[Material provided — start]

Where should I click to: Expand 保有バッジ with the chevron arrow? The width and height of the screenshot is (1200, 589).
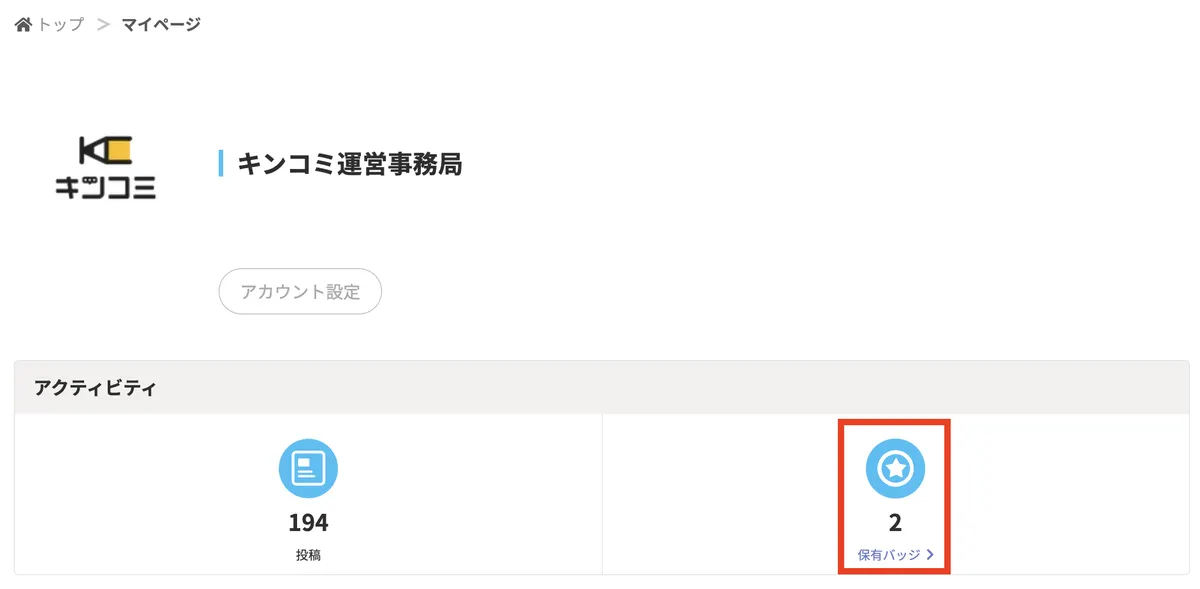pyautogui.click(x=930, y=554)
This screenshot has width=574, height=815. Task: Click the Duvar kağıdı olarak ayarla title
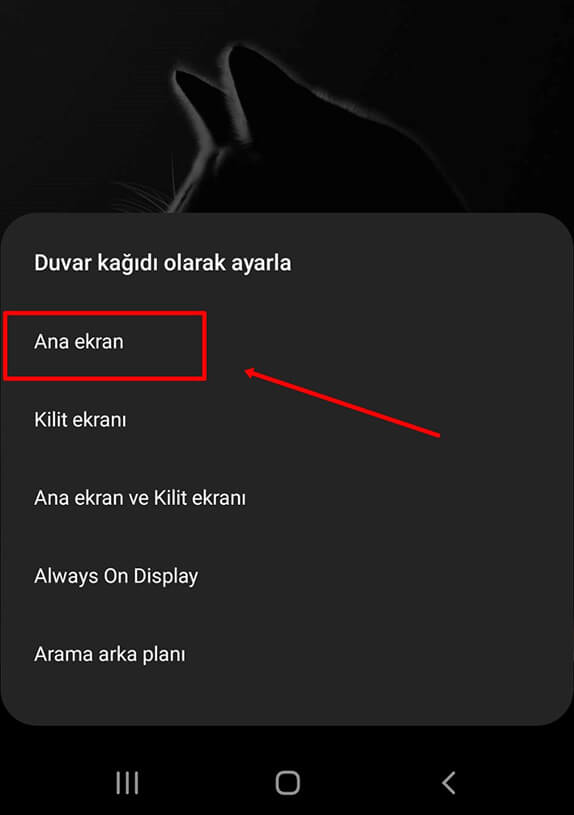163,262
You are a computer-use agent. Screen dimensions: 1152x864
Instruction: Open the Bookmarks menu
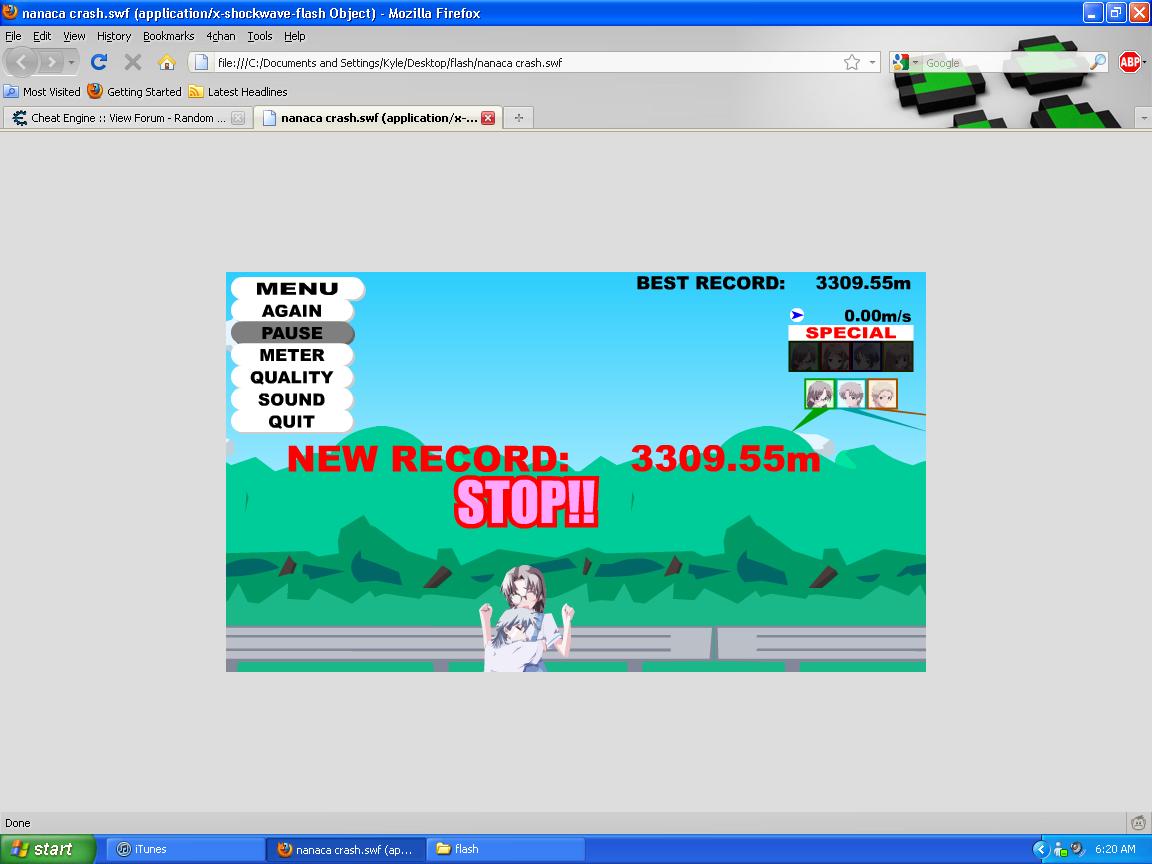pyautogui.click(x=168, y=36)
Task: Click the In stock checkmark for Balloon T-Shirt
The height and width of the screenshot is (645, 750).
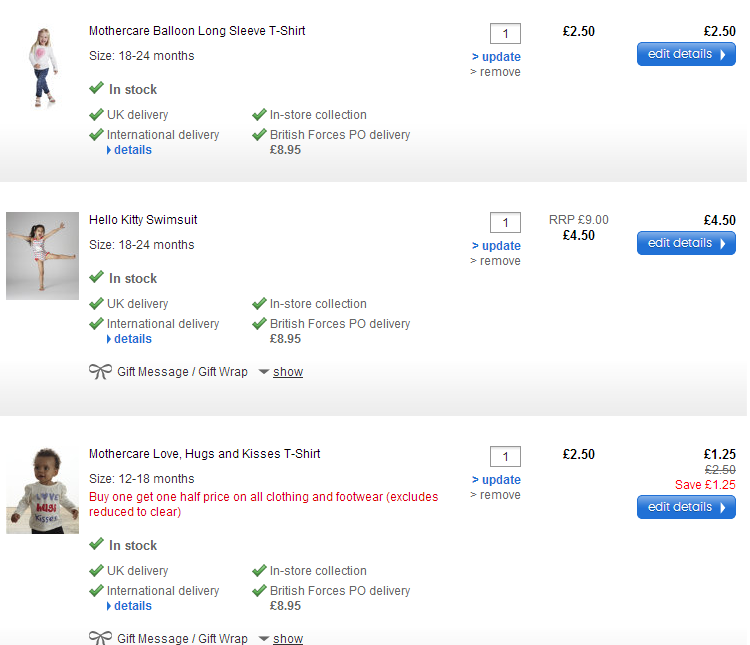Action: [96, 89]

[Material provided — finish]
[Material provided — start]

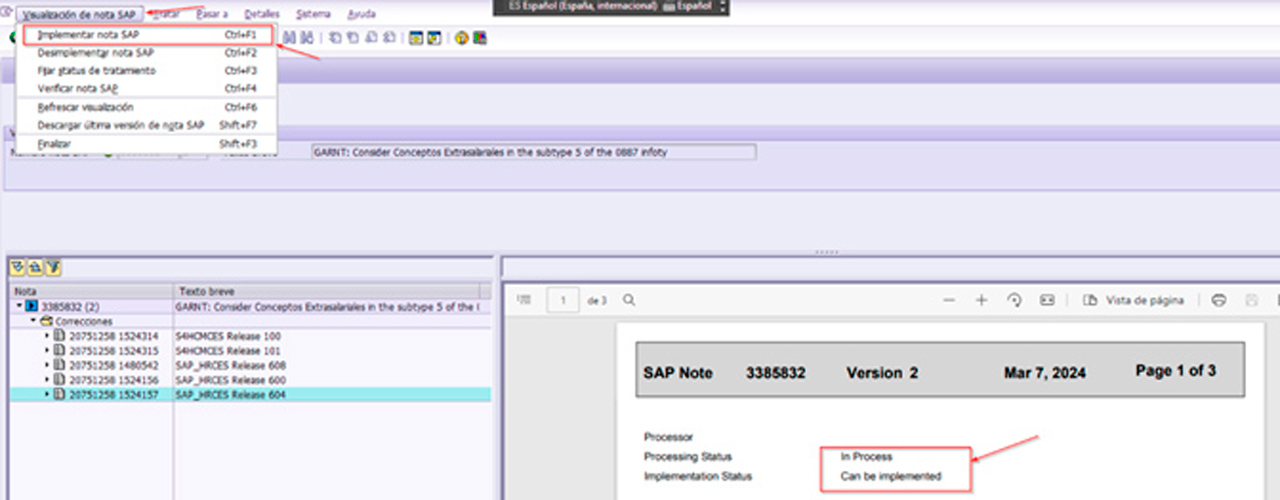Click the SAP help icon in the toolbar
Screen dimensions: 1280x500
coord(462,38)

[Material provided — finish]

Output only the lines above from the one containing "This screenshot has" to the one containing "Task: Click the In", both included, exactly as written and with no pictures.

Written answer —
This screenshot has width=574, height=815. Task: Click the Duvar kağıdı olarak ayarla title
163,262
You are a computer-use agent. Screen dimensions: 1152x864
Instruction: Open the Bookmarks menu
pyautogui.click(x=168, y=36)
Task: Click the In stock checkmark for Balloon T-Shirt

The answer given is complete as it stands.